Now obviously I picked on Anne Hathaway a little but mostly because it was the most recent example of self indulgent ‘pats on the back’ per say. However, I think it should be made clear that the Academy has been getting things wrong a lot farther back than a few years ago mainly in it’s mind boggling decision to give Gregory Peck the Actor Award for To Kill a Mockingbird over Peter O’ Toole in Lawrence of Arabia. Here’s an example of the academy siding with a portrayal of a popular fiction character over someone like T.E Lawrence whose experiences during the Arab Revolt were depicted in the film. My issue is that while Peck gave a perfectly fine performance in the film adaptation of Harper Lee’s magnum (and only) opus, it stops at being fine as he didn’t have a whole lot to do. People tend to confuse the film and moreso the novel as being about Atticus Finch which it really isn’t but rather a view of Southern racial injustice from the p,o.v of a child who grows to see her father as a beacon of courage in the face of oppressive race relations. Thus for this reason I always view Atticus Finch as less of a character but more of a symbol for a much larger theme. That doesn’t take away from the film but it doesn’t mean that his Oscar was worthy of anything more than a ‘bravo’. O’ Toole’s performance is so nuanced, we see him change from the self assured cocky young officer on a mission to a man forced to struggle with inner demons on his relationship with the Arab tribes and torture at the hands of the Ottoman military. It’s an amazing performance that asks deep questions of its audience not only of Lawrence himself but of the British role in occupied Arabia. In other words, the Academy really dropped the ball but doing something very predictable and very easy, opting to reward a fine performance rather than one that might’ve been out of some peoples comfort zone.

In the end I suppose Hollywood has always played it safe, choosing to spend billions of dollars yearly on comic book adaptations and remakes than spend anytime creating original screenplays. It should also be noted that the Academy has yet to give out a Best Picture award to a Science Fiction film.

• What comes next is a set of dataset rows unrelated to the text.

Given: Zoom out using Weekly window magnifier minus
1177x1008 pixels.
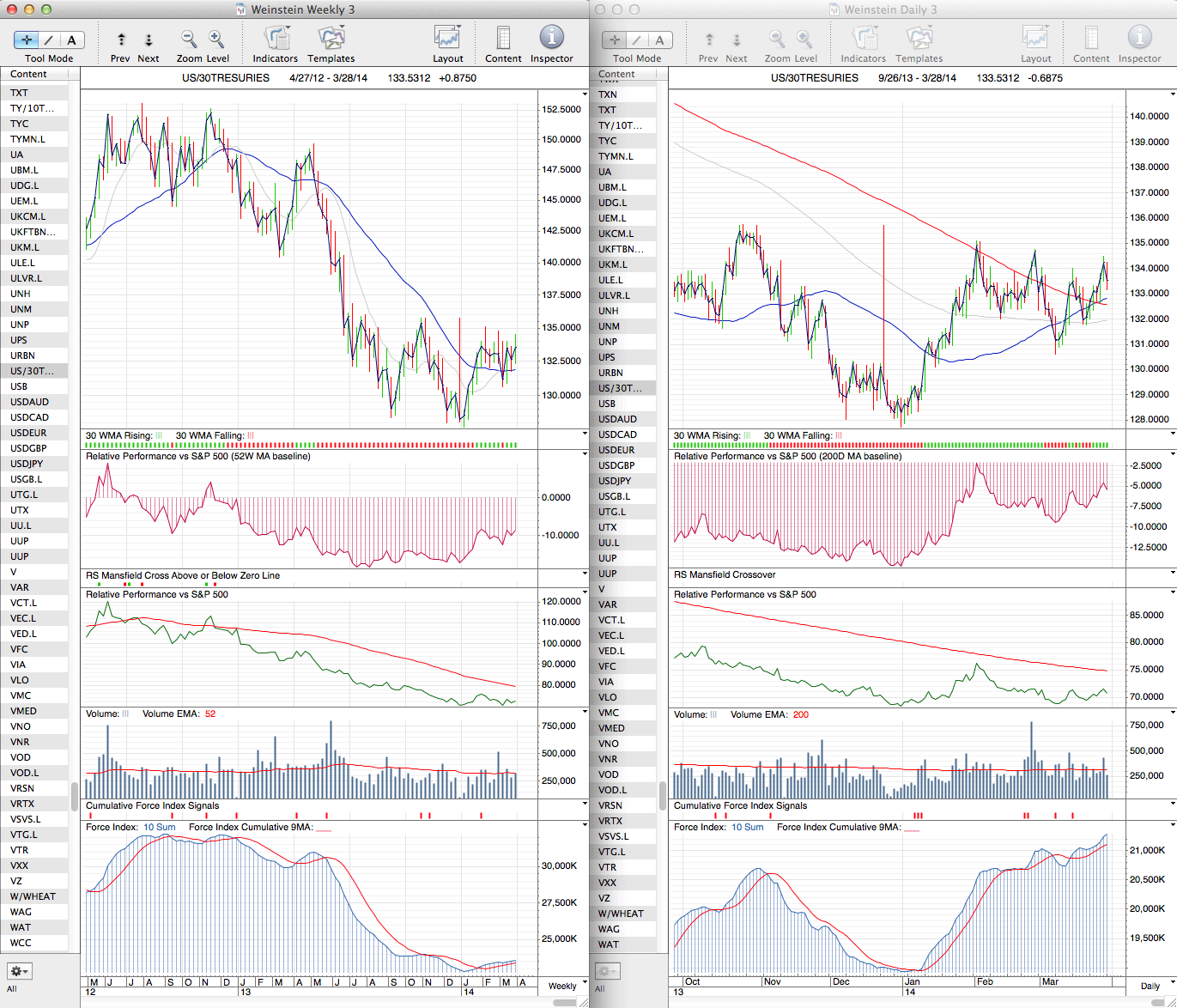Looking at the screenshot, I should pyautogui.click(x=189, y=39).
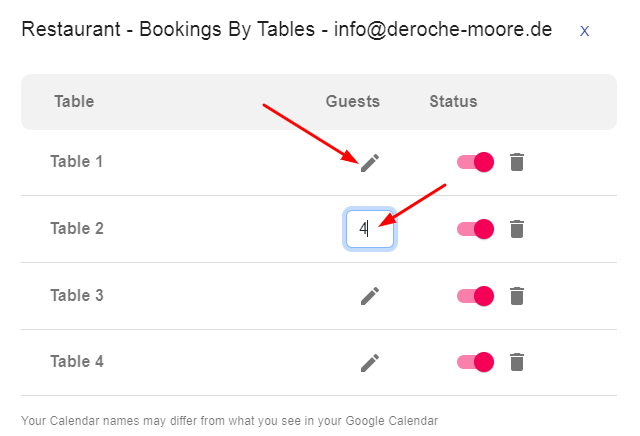Switch off Table 4 status
The width and height of the screenshot is (640, 436).
pos(476,362)
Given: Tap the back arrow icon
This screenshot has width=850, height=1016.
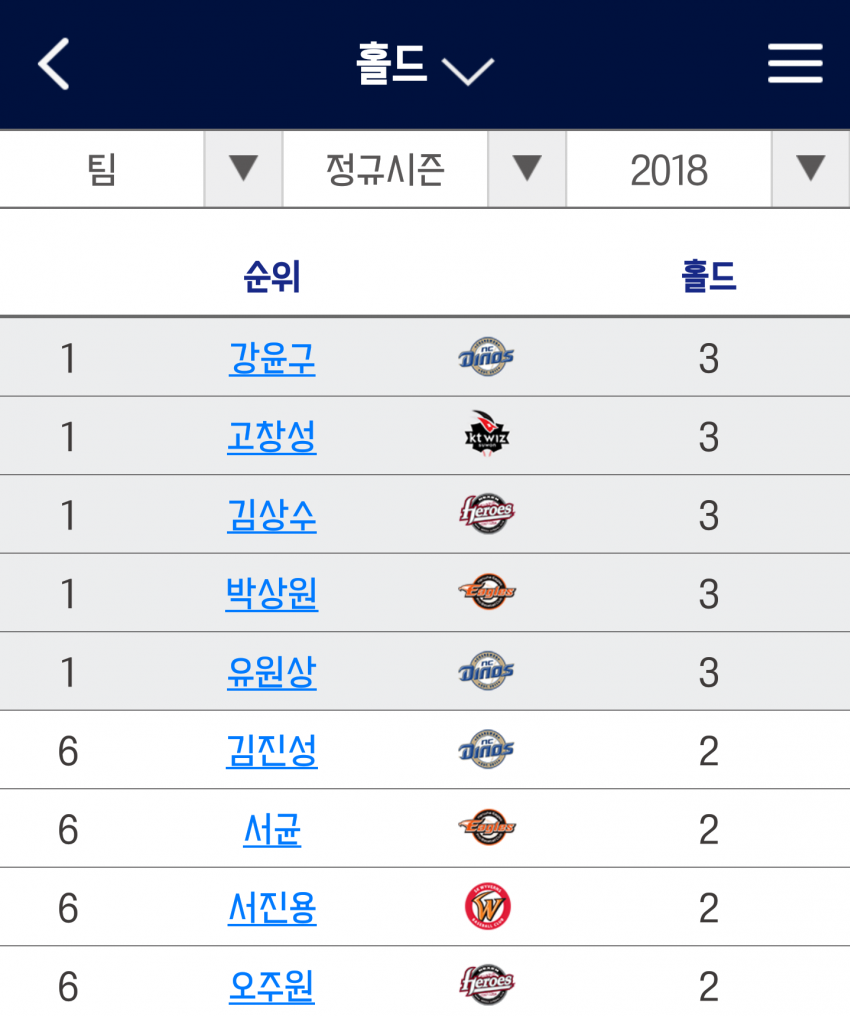Looking at the screenshot, I should [x=54, y=65].
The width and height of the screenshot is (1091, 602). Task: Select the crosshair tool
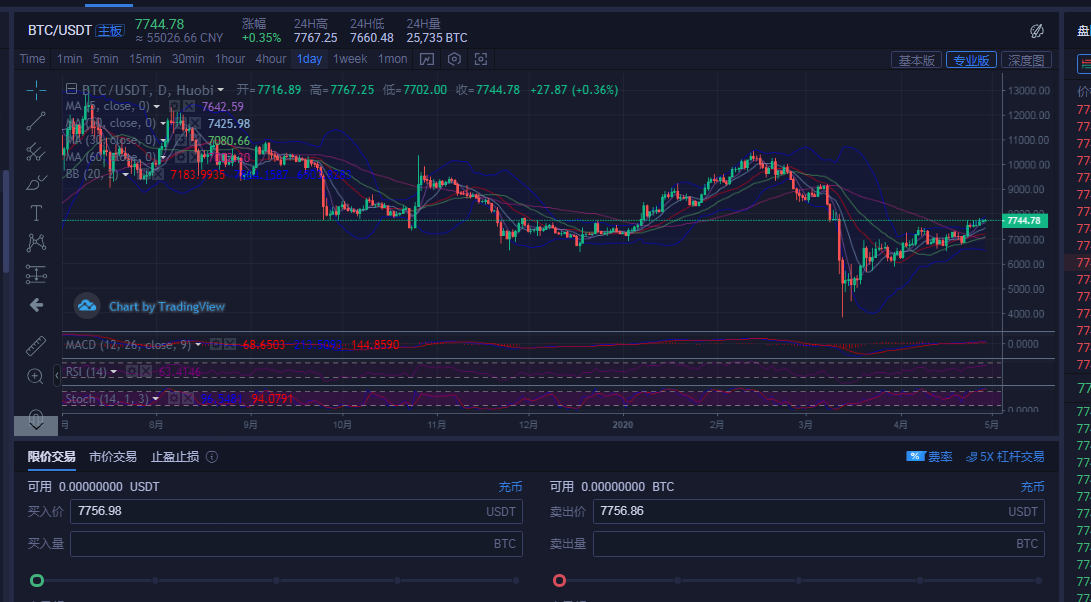36,88
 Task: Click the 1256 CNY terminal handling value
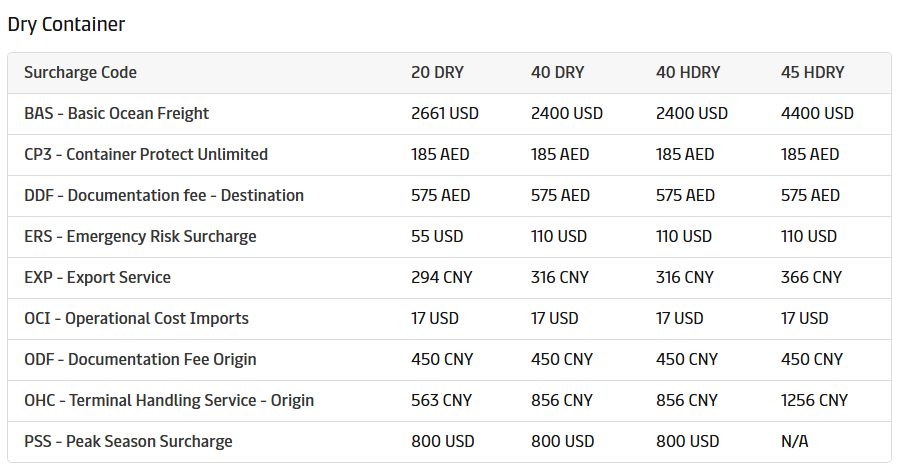(x=814, y=401)
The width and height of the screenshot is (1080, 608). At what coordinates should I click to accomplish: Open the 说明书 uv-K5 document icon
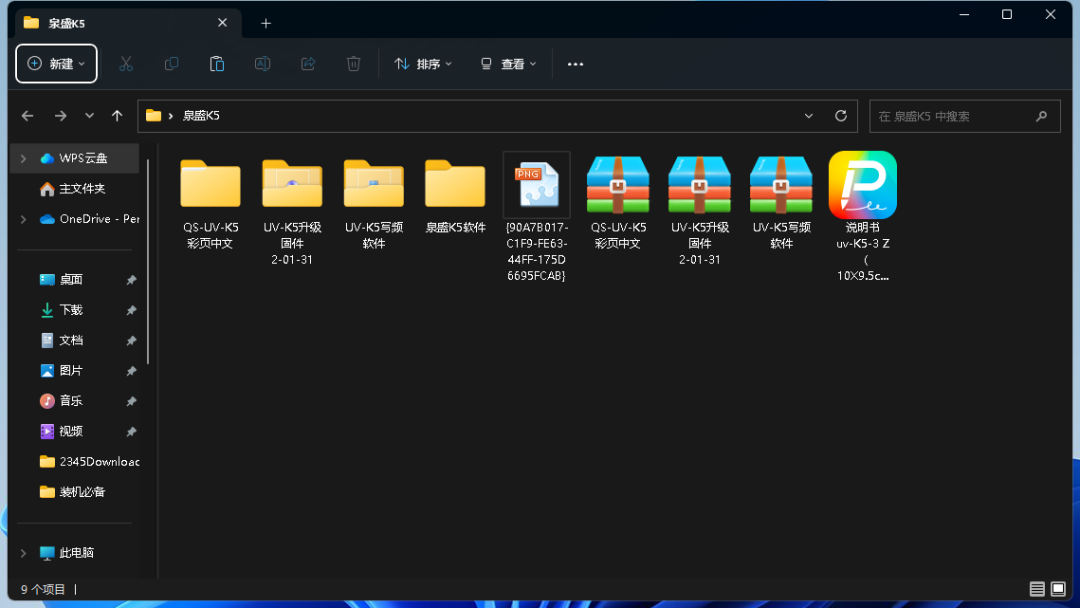tap(862, 186)
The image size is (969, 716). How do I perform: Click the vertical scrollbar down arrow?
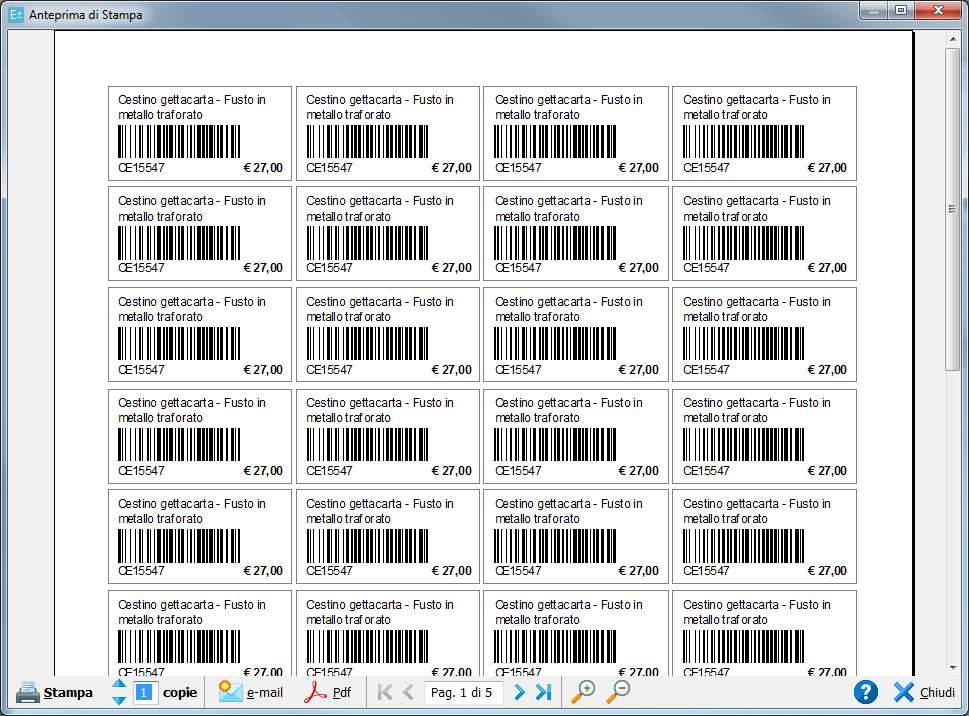(x=953, y=667)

Instead every year we get the usual line of box-office suspects: the superhero film, the annual sequel to some franchise (usually involving cars or some voluptuous babes), and finally somewhere around fall, the biographical films where veteran actors pull out all the stops to give their best impression of some famous politician or social activist. It’s all very predictable ,with the only real innovation being in what I suppose would be called the ‘indie’ film where there seems to be no shortage of ideas, good or bad, but dammit at least they try! I doubt Hollywood will ever really put those films front and center particularly since there is no foreseeable end to comic book films which now account for perhaps the largest amount of revenue (thanks Disney!) on a yearly basis. But hey, that’s what this country is about right?